Verano

Cuando era chico, en los veranos, con mi padre y mi hermano, lo primero que hacíamos al llegar a la ciudad era competir entre nosotros en una carrera por la rambla. Entonces la rambla y los edificios eran pintorescos y no lo que se convirtieron luego y en lo que después se transformaron tantas cosas.
Corríamos de punta a punta de la rambla, descalzos con el mar de fondo.
Mi padre siempre nos ganaba.
Año a año, eran menores las distancias que nos separaban. Un verano, recuerdo la llegada imaginaria al fin del Provincial como si fuera hoy,le gané a mi padre. Entonces yo ya era muy veloz, y lo hubiese sido más, si  no hubiera sido por el accidente en el que casi pierdo un pie.
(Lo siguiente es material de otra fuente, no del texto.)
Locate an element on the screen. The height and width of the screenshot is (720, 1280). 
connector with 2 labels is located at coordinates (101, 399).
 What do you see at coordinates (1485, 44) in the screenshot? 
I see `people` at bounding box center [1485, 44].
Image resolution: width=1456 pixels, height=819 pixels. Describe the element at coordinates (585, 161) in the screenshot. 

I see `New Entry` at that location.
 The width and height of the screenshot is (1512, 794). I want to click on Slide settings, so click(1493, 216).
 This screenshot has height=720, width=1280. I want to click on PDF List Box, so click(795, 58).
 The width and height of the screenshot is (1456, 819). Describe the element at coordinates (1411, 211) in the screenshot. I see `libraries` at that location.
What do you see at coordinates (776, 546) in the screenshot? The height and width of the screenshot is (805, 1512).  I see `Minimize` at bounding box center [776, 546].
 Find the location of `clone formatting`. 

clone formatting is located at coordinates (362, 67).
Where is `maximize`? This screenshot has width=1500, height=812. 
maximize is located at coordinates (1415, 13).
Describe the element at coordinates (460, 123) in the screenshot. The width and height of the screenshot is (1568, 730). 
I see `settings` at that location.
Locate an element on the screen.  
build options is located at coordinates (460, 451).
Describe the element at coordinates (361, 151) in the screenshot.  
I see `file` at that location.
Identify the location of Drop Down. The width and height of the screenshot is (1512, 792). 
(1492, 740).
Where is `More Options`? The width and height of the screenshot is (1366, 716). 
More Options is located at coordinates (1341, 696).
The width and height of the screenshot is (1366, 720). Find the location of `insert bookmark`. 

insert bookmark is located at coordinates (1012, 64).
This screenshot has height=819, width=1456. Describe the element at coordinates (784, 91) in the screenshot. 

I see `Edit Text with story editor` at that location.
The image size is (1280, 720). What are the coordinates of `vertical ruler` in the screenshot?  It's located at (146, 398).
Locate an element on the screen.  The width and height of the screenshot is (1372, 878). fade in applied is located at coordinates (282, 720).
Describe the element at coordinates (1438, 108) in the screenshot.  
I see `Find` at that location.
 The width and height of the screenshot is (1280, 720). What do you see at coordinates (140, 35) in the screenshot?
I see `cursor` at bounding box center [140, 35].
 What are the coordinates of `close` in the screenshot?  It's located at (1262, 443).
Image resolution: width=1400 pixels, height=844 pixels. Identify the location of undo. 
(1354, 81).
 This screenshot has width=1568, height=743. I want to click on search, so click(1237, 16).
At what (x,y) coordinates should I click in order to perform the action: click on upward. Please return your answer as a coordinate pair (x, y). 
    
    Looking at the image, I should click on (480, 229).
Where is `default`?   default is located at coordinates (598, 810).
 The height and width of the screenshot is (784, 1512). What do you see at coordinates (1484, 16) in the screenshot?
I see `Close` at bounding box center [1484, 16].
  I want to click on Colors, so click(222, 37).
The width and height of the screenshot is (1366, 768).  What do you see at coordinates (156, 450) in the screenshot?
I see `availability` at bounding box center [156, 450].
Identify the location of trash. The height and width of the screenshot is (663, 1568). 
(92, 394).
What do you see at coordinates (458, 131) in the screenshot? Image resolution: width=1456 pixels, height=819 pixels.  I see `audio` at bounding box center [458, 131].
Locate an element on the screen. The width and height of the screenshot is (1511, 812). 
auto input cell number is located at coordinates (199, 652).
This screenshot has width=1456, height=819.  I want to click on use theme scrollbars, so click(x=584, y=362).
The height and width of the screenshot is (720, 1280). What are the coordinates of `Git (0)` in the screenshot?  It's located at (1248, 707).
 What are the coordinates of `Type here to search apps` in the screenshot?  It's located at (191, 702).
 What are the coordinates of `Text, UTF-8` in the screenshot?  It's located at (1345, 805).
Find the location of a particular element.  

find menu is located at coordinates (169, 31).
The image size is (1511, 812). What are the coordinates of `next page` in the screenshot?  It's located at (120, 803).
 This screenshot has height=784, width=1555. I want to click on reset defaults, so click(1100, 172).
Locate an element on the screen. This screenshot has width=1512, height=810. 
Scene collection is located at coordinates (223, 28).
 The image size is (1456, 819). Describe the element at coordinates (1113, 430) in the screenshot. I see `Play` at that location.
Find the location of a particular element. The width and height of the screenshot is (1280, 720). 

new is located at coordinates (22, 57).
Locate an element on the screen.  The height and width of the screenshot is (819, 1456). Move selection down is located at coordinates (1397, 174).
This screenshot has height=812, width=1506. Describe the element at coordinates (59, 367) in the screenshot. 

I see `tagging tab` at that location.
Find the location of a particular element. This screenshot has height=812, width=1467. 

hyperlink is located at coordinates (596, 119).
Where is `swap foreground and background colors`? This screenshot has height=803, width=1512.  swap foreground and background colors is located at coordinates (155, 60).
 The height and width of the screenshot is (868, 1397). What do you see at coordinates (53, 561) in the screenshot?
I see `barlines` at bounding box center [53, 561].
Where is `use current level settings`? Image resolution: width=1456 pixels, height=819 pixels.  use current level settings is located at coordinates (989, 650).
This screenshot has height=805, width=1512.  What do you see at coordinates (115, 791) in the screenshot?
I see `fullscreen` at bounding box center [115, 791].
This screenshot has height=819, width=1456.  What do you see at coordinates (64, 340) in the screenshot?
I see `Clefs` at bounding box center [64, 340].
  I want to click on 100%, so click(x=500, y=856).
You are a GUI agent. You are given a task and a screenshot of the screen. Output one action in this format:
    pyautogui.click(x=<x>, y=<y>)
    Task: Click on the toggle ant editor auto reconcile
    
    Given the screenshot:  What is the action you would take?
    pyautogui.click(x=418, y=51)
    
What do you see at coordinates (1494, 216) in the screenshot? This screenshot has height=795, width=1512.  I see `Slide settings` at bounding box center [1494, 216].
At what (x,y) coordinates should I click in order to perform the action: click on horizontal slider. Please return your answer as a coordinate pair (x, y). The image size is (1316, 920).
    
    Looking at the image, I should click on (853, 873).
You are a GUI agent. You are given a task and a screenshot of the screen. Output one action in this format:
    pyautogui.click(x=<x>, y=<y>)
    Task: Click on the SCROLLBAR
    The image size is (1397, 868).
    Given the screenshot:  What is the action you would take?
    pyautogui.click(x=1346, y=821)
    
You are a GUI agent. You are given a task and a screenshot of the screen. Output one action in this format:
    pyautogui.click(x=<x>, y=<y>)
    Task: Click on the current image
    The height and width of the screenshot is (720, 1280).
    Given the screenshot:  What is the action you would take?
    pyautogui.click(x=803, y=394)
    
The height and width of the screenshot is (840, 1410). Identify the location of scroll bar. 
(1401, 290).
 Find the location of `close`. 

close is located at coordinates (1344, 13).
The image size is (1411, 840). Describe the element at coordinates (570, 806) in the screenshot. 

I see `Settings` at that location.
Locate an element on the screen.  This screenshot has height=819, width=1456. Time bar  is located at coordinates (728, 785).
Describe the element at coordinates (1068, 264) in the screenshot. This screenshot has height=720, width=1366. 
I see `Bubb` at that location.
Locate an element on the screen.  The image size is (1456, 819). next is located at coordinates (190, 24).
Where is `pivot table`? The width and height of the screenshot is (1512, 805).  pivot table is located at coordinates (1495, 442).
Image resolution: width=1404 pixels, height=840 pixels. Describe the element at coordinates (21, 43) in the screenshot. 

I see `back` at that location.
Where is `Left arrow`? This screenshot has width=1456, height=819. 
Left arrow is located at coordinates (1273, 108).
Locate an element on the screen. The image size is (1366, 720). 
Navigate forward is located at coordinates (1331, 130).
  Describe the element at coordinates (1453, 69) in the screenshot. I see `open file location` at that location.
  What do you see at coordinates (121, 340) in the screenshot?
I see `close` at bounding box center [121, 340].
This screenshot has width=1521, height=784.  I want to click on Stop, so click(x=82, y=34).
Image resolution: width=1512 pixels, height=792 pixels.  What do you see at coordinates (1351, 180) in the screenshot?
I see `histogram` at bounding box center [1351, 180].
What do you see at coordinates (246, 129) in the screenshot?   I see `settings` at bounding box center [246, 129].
Recuerdo que mi padre me miró, sonriendo y sin aire. También creo que estaba triste, porque entendió que en algún momento dejamos de ser los más veloces, que el tiempo se agita en nuestros ojos, y que la juventud se escapa en los veranos, como las vacaciones en las que somos felices. Muchos años después, y los años no se atraviesan sin dolor, cuando envejeció y enfermó, cuando ya no pudo dibujar ni comer solo, ni pararse solo y caminar, cuando mi madre se ponía a su lado de la cama y bailaba para que recordara qué era poseer un cuerpo,  un verano debí cargarlo hasta la orilla para que viera el mar, pero ni aún así entendí entonces cuánto coraje puede tener alguien cuando está frente a lo irremediable. Creo que recién ahora lo comprendo, cuando lo veo en una imagen que me llega entre sueños: está ahí, en la rambla, con el torso desnudo y los brazos en jarra, ante el inmenso cielo azul de Mar del Plata, riendo, como si en el fondo, como en El Sueño de los Héroes de Bioy Casares, lo único que importara es saber si en el momento que es preciso, en la pequeña angustia en que el sol se va y todo se oscurece y se vuelve frío,  somos capaces de sostenernos y de saber si realmente fuimos los veloces e invencibles héroes del verano.